Vijayanagara district is a district in the southern Indian state of Karnataka, located in the Kalyana-Karnataka region. The city of Hosapete is its headquarters.

Vijayanagara was officially carved out of Bellary on 2 October 2021 to become the 31st district of the state with Hosapete as the district headquarters. It is home to Hampi, the former capital of the famous Vijayanagara Empire and a UNESCO World Heritage site, and several historical places are located in the district.

History
During late-mediaeval India, the region comprising present-day Vijayanagara district was the seat of the Vijayanagara Empire. During British Rule, it was part of Madras presidency. After India's independence, during the organisation of Indian states in the Republic of India, with the formation Andhra Pradesh in 1953, the Vijayanagara region became part of Bellary district of the newly formed Mysore state. In 2020, six divisions were planned to be split up from Bellary and form out of them a new district. During the 2020 premiership of B. S. Yediyurappa, the government of Karnataka approved the plan and notified the formation of Vijayanagara district on 18 November 2020, thus making it the 31st district of Karnataka.
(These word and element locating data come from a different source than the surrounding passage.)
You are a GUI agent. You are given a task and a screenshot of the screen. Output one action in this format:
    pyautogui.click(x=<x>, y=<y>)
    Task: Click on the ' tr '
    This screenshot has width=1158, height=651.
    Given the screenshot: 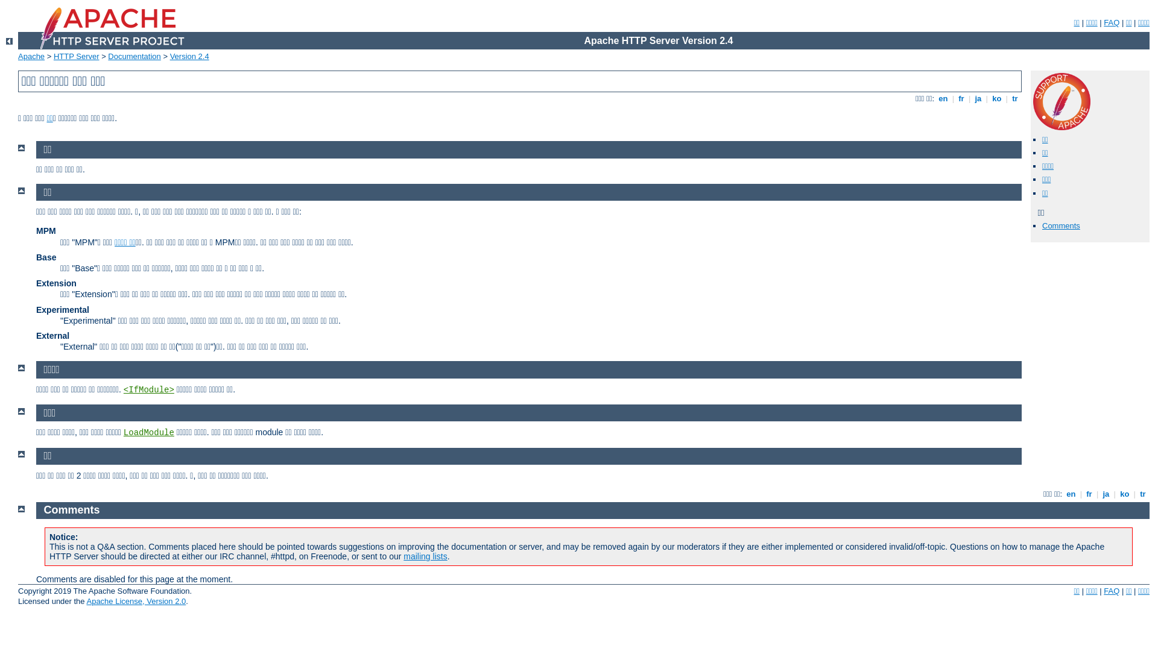 What is the action you would take?
    pyautogui.click(x=1014, y=98)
At present, Vijayanagara district is part of the Kalyana Karnataka region.

Administration
Vijayanagara district comprises six divisions, two subdivisions, and 18 village clusters. Hosapete is the administrative headquarters of the district.

Anand Singh, MLA from Vijayanagara, was appointed as the district's minister in charge for the state government.

Parliament and assembly seats 
In the national legislature's lower house, Vijayanagara district is part of Bellary Constituency (reserved for scheduled tribes), except for Harapanahalli, which is part of Davanagere Constituency.

In state legislature's lower house, Vijayanagara district has five assembly seats: Harapanahalli; Hagaribommanahalli (scheduled castes); Vijayanagara; Kudligi (scheduled tribes); and Hadagalli (scheduled castes).

Tourism

Tungabhadra Dam, in Hospet, over Tungabhadra River
Hampi: known for the ruins of Vijayanagara. A world heritage site, which attracts hundreds of thousands of people from across the world every year, is situated in this district. It is home to several ruined structures.
Mylara: Mylara Lingeshwara Temple is a Hindu temple dedicated to God Mylara, who is believed to be a form of Lord Krishna. Located at the center of Karnataka, it is in the extreme south-western corner of Hoovina Hadagali, of Vijayanagara District.
Tungabhadra River, viewing Point.
Makanadaku A remote village located in the Kudligi taluk hosts for Kanchobaleshwara Temple a unique Ugra Narasimha who was presiding deity for various palegar during Vijayanagar empire It's Magnificent temple attracts everyone by Vijayanagara temple style Gopurams
Kotturu: Sri Guru Kotturubasaveshwara Temple is a Hindu temple dedicated to God Sri Guru Basaveshwara. Located at the town of Kotturu, of Vijayanagara District.
Bagali, Harapanahalli: Bagali Basaveshwara is a Hindu temple from ancient times. It is a very attractive place. Located near SH-25, Hospet Main Road, 8 km away from Harapanahalli City of Vijayanagara District.
Koolahalli, Harapanahalli: Koolahalli Basaveshwara
Neelagunda, Harapanahall

Education
Kannada University, a research-oriented public university, is situated in Hampi. The university was founded by the government of Karnataka during the premiership of S. Bangarappa with the aim to develop the Kannada language and to promote its literature and traditions.